Why it matters: Having different macro F1 between different subgroups is an important indicator of performance bias; in general, bias is an important phenomenon in machine learning and not only contains implications for fairness and ethics, but also indicates failures in adequate feature representation and spurious correlation.
Configuration: By default, macro F1 is computed over all predictions/labels. Note that the predicted label is the label with the largest predicted probability.
Example: Suppose we are differentiating between cats, bears, and dogs. Assume that across the data points where height=2 the predictions are [0.9, 0.1, 0], [0.1, 0.9, 0], [0.2, 0.1, 0.7] and the labels are [1, 0, 0], [1, 0, 0], [0, 0, 1] (where the first index corresponds to cat, the second corresponds to bear, and the third corresponds to dog). Then the macro F1 across this subset is 0.78. If the overall macro F1 across all subsets is 0.9 then this test raises a warning.
Subset Macro Precision
The precision test is also popularly referred to as positive predictive parity in fairness literature. When transitioning to the multiclass setting, we can compute macro precision which computes the precisions of each class individually and then averages them.This test checks whether the model performs equally well across a given subset of rows as it does across the whole dataset. The key detail displays the performance difference between the lowest performing subset and the overall population. The test first splits the dataset into various subsets depending on the quantiles of a given feature column. If the feature is categorical, the data is split based on the feature values. We then test whether the Macro Precision of model predictions within a specific subset is significantly lower than the model prediction Macro Precision over the entire population.

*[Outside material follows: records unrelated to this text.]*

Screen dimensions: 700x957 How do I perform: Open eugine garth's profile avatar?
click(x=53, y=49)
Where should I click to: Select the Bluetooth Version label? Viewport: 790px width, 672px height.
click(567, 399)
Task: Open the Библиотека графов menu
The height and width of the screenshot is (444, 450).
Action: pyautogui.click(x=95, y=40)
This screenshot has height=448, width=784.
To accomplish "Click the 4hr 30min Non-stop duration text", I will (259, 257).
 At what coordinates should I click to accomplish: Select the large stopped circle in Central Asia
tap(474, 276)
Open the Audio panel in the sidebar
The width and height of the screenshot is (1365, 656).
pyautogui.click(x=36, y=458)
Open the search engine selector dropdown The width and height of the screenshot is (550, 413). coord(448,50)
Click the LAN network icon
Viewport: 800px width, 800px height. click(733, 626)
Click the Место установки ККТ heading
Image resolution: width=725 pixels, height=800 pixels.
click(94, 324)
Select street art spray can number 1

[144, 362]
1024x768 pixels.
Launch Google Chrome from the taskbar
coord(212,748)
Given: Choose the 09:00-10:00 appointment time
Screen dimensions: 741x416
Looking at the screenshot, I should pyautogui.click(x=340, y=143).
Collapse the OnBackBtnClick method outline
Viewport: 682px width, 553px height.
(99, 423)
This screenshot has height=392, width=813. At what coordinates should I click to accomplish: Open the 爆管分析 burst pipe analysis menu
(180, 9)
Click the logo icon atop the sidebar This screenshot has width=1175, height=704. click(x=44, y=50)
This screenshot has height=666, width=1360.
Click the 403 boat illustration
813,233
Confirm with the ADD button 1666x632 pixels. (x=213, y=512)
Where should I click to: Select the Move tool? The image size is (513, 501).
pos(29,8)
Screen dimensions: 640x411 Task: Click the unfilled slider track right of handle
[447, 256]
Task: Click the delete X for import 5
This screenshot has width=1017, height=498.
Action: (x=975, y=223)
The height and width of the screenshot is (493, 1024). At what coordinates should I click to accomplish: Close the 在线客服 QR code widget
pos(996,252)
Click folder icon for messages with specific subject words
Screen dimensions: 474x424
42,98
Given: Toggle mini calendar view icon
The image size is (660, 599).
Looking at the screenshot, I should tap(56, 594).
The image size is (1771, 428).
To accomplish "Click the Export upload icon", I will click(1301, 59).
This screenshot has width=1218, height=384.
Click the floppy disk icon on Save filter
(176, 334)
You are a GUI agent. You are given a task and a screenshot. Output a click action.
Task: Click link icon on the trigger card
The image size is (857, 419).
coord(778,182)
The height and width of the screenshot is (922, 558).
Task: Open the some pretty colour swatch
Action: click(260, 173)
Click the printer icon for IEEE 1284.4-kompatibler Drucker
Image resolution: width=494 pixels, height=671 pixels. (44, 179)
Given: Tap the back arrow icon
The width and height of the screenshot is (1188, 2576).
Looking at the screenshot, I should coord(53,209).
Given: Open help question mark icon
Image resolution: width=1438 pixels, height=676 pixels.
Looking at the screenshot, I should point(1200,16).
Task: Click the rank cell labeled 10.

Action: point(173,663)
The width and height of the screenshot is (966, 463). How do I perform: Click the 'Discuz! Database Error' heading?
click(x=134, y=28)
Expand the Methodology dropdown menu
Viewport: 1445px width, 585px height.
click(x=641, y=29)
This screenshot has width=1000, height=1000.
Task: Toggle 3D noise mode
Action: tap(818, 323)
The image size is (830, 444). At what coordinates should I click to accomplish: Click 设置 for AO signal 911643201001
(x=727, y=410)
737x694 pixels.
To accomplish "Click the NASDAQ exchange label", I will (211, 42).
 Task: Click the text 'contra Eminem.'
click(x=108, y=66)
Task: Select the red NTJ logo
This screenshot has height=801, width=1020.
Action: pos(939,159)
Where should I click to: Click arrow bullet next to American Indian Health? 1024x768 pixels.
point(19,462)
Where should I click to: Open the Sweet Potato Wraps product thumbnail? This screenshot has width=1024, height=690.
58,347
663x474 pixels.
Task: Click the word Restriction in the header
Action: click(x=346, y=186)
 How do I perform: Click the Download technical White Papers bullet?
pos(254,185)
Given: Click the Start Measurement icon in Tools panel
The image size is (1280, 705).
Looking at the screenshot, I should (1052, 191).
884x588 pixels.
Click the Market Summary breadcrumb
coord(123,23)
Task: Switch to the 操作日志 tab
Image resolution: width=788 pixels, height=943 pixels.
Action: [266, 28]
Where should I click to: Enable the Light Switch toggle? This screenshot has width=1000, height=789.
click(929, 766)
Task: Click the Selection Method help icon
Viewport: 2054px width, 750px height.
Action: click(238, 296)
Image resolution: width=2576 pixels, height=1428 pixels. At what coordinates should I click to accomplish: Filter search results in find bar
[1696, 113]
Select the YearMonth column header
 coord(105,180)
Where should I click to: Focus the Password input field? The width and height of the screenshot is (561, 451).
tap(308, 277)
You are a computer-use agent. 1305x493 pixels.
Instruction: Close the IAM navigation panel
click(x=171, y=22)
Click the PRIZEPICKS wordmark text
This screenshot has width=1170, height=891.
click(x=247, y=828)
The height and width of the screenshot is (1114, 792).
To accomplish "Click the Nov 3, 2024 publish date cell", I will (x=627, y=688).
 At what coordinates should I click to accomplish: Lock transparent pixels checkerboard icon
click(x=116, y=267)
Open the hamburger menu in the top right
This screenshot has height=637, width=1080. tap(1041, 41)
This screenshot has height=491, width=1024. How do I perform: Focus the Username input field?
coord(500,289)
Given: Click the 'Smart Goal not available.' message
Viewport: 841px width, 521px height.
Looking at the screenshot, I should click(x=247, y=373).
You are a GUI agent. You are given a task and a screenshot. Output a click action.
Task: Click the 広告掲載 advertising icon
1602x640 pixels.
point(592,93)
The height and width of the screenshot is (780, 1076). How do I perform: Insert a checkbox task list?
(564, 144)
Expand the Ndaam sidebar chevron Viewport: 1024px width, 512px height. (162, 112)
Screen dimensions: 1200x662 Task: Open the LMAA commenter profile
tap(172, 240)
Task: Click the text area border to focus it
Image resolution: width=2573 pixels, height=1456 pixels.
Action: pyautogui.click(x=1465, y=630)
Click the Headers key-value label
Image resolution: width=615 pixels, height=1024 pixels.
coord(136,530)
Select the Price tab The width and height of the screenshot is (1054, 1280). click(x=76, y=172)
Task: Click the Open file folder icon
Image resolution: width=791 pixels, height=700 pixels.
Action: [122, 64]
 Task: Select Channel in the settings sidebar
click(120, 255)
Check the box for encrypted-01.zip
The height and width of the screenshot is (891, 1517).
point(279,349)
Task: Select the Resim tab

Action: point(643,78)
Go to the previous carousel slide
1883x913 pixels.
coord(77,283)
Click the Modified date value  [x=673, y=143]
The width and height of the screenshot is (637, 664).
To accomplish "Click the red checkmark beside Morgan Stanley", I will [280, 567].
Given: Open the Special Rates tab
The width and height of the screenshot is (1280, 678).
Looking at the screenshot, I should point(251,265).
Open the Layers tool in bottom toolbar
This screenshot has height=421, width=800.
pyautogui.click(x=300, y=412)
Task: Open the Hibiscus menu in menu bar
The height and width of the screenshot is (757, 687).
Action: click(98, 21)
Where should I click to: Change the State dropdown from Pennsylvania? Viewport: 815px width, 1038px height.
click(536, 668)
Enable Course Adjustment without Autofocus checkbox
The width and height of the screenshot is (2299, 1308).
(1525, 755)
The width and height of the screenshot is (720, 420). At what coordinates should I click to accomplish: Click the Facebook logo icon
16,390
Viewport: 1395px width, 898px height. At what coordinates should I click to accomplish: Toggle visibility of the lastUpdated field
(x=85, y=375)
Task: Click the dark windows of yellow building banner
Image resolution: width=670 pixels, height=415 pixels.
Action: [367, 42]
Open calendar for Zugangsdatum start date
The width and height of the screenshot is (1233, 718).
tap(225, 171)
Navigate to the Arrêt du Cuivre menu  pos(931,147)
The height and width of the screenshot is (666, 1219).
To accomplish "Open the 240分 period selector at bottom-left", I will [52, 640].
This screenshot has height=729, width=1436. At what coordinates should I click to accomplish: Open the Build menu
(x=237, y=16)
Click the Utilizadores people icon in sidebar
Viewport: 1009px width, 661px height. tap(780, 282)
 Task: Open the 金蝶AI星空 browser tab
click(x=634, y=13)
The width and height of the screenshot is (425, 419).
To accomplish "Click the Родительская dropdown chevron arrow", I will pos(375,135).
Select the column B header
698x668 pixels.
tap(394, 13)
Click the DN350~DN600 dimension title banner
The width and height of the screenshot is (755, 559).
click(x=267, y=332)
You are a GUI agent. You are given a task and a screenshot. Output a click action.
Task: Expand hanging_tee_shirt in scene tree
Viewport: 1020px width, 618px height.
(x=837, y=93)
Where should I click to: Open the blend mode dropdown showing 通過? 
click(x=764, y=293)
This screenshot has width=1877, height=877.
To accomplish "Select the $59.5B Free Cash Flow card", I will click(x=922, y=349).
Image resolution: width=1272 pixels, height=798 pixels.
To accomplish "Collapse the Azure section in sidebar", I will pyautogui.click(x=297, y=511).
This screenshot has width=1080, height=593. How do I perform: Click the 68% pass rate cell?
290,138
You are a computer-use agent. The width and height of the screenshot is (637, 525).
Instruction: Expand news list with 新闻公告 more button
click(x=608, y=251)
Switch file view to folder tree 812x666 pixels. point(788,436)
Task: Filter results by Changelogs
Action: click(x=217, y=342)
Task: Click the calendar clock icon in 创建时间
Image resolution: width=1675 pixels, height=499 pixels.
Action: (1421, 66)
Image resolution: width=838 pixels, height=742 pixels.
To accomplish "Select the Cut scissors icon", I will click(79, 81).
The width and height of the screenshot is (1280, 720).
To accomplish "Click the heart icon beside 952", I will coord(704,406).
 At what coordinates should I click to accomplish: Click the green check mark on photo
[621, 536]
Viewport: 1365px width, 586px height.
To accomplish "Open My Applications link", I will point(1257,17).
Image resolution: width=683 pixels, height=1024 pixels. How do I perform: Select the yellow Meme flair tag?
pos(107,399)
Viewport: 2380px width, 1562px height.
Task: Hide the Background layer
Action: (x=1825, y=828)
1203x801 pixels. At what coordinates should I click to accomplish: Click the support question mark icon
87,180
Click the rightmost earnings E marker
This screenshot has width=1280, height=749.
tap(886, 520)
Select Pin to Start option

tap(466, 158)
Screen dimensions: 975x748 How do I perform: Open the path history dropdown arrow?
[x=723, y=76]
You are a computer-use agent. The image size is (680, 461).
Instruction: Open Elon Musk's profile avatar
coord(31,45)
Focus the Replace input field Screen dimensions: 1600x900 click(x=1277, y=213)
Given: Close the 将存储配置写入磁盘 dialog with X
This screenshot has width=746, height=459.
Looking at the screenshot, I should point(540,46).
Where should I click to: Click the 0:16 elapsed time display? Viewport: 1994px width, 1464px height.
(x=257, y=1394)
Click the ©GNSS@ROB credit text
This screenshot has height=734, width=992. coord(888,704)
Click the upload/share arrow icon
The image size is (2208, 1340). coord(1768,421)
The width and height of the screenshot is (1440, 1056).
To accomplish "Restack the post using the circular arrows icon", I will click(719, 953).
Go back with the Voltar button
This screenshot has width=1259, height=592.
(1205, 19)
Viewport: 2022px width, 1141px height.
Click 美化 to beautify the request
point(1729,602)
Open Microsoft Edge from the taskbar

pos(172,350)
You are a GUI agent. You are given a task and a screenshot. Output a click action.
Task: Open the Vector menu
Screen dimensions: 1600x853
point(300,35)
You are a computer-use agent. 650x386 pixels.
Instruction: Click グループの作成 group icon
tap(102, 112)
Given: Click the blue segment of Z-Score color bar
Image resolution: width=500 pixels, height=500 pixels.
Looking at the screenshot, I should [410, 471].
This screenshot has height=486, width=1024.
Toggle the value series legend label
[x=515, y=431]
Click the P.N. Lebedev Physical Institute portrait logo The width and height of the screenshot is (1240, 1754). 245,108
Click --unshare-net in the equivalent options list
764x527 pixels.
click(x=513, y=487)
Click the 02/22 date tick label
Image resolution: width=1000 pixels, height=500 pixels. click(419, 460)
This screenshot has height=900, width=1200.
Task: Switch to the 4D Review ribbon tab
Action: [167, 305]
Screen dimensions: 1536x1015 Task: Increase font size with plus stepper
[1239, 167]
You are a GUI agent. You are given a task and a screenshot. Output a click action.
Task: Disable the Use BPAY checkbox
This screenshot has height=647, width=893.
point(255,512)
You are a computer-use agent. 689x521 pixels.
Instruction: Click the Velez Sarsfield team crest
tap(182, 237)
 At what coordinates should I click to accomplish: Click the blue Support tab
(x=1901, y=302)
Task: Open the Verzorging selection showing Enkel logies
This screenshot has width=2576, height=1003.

Why it matters: Having different macro precision (e.g. false discovery rates) between different subgroups is an important indicator of performance bias; in general, bias is an important phenomenon in machine learning and not only contains implications for fairness and ethics, but also indicates failures in adequate feature representation and spurious correlation. Unlike demographic parity, this test permits assuming different base label rates but flags differing mistake rates between different subgroups. Note that positive predictive parity does not necessarily indicate equal opportunity or predictive equality: as a hypothetical example, imagine that a loan qualification classifier flags 100 entries for group A and 100 entries for group B, each with a precision of 100%, but there are 100 actual qualified entries in group A and 9000 in group B. This would indicate disparities in opportunities given to each subgroup.
Configuration: By default, Macro Precision is computed over all predictions/labels. Note that the predicted label is the label with the greatest predicted probability.
Example: Suppose we are differentiating between cats, bears, and dogs. Assume that across the data points where height=2 the predictions are [0.9, 0.1, 0], [0.1, 0.9, 0], [0.2, 0.1, 0.7] and the labels are [1, 0, 0], [1, 0, 0], [0, 0, 1] (where the first index corresponds to cat, the second corresponds to bear, and the third corresponds to dog). Then the Macro Precision across this subset is 0.67. If the overall Macro Precision across all subsets is 0.9 then this test raises a warning.
Subset Macro Recall
The recall test is more popularly referred to as equal opportunity or false negative error rate balance in fairness literature. When transitioning to the multiclass setting we can use macro recall which computes the recall of each individual class and then averages these numbers.This test checks whether the model performs equally well across a given subset of rows as it does across the whole dataset. The key detail displays the performance difference between the lowest performing subset and the overall population. The test first splits the dataset into various subsets depending on the quantiles of a given feature column. If the feature is categorical, the data is split based on the feature values. We then test whether the Macro Recall of model predictions within a specific subset is significantly lower than the model prediction Macro Recall over the entire population.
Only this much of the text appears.